Collected data entries

= Beginning of Section =

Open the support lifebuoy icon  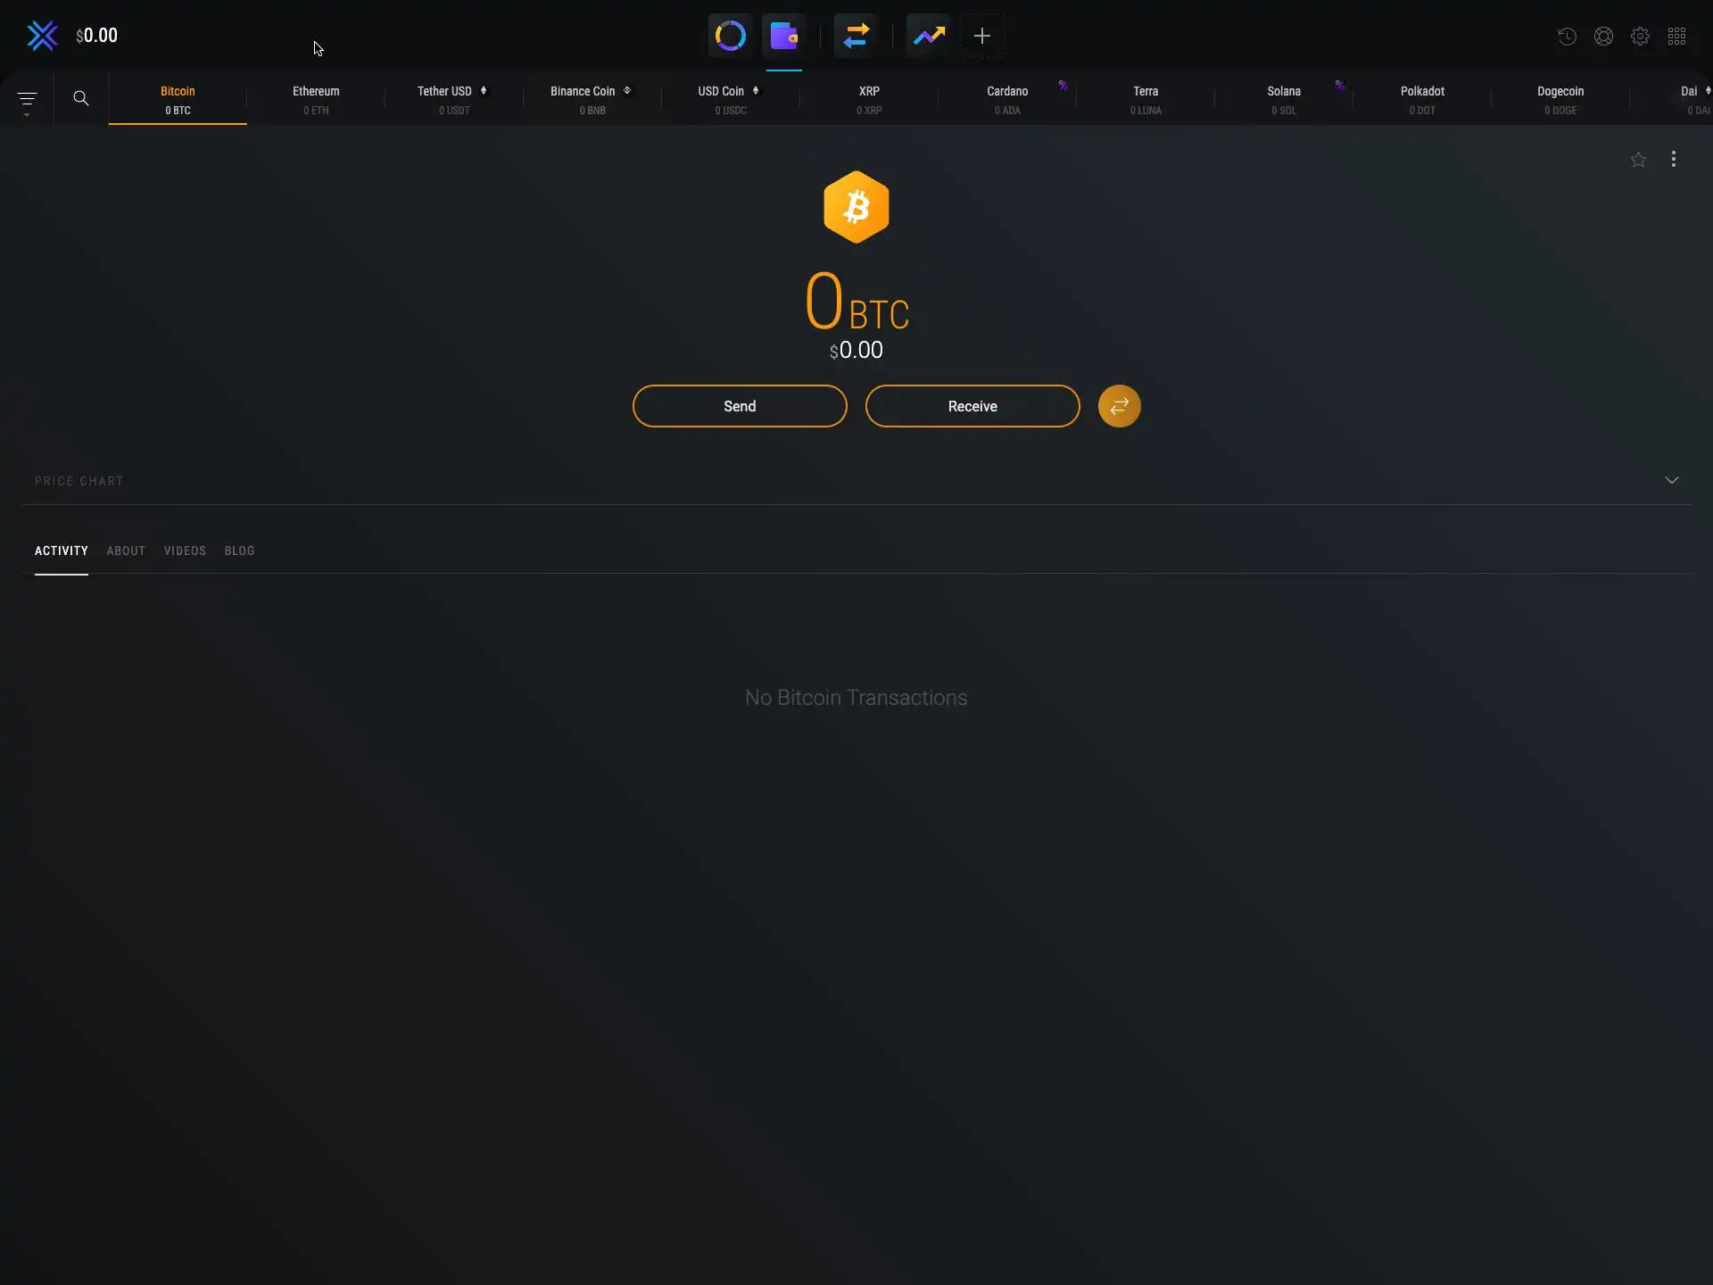pos(1603,37)
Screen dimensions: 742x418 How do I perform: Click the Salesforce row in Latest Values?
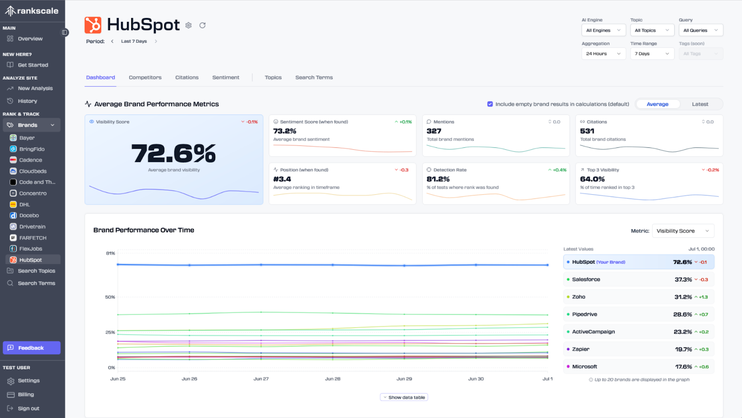pos(638,279)
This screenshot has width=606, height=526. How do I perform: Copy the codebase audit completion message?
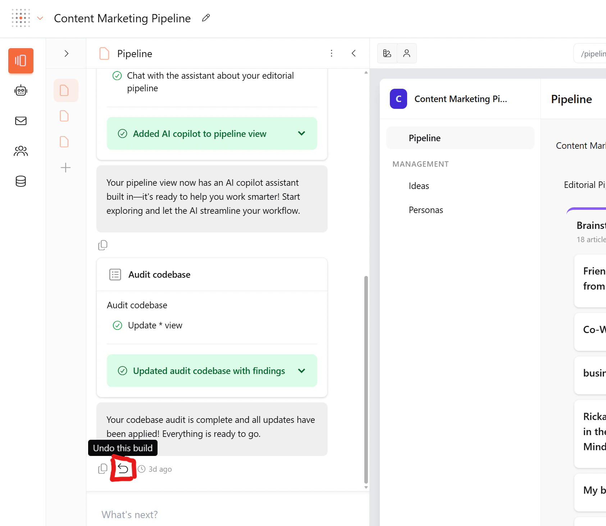102,469
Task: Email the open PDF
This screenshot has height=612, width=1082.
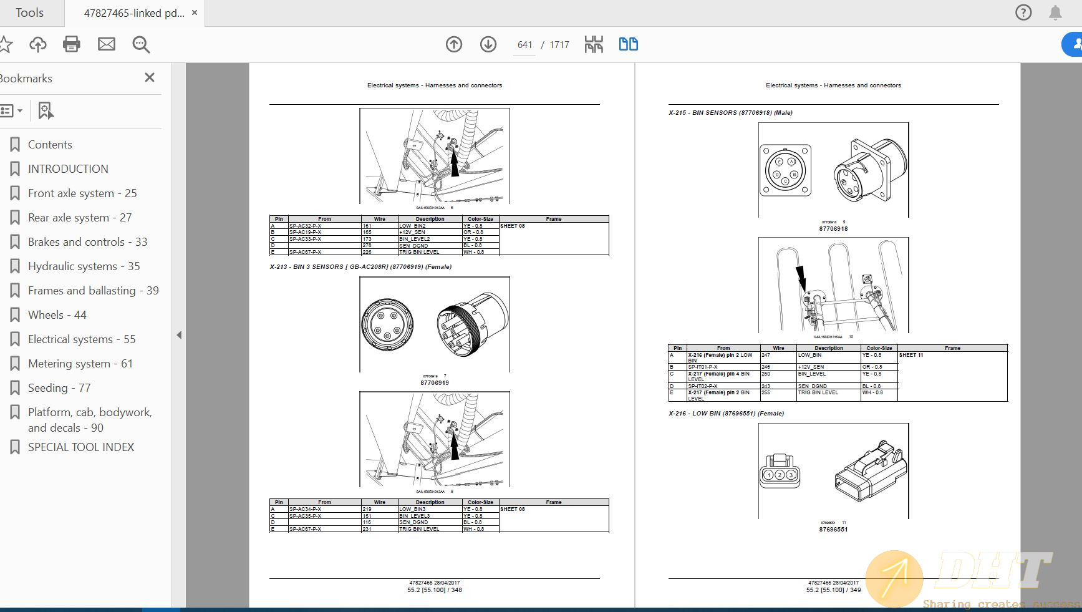Action: tap(106, 44)
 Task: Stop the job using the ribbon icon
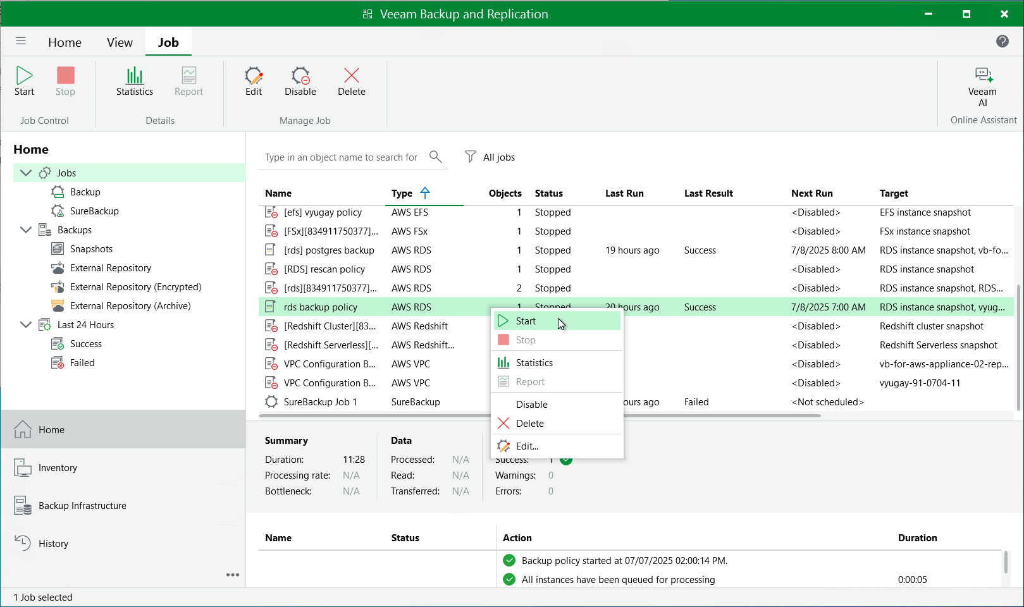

= End of Section =

== Required work ==
With the pictures left out, give again exactly the lines from the one that contains "This screenshot has height=612, width=1082." through the final line of the data above.

== Exercise response ==
This screenshot has height=612, width=1082.
Action: tap(106, 44)
 Task: Stop the job using the ribbon icon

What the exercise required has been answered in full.